The fact that during exercise there were more premature ventricular complexes with LVP than with BVP suggests an increased catecholamine release resulting from a temporary, more pronounced disturbance of myocardial function. Whether the haemodynamic difference between LVP and BVP on exercise will influence long term mortality remains to be determined. In the present study, there was a tendency toward an increase in peak V˙o2 with BVP compared with LVP. However, it is likely that the sample size was too small for the difference in peak V˙o2 (+2 ml/kg/min for biventricular pacing) to reach significance.
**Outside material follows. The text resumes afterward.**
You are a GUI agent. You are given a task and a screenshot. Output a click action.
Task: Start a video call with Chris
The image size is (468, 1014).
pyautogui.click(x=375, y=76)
On the other hand, we cannot exclude the possibility that biventricular pacing increases exercise duration but not specifically the peak V˙o2. Our patients all had very disturbed cardiac function and it is possible to increase the anaerobic performance with only a slight improvement in aerobic performance, as shown in larger randomised prospective studies.20–22
These data, along with results of other recent studies,6,12 support the view that chronic LVP can provide similar haemodynamic and clinical improvement as BVP at rest. However, during activities of daily living and during symptom limited exercise, BVP allowed better performance than LVP, along with improved haemodynamic measurements and significantly fewer ventricular arrhythmias. It seems that the right bundle branch block induced by LVP may have a detrimental effect on daily living activities in patients with heart failure.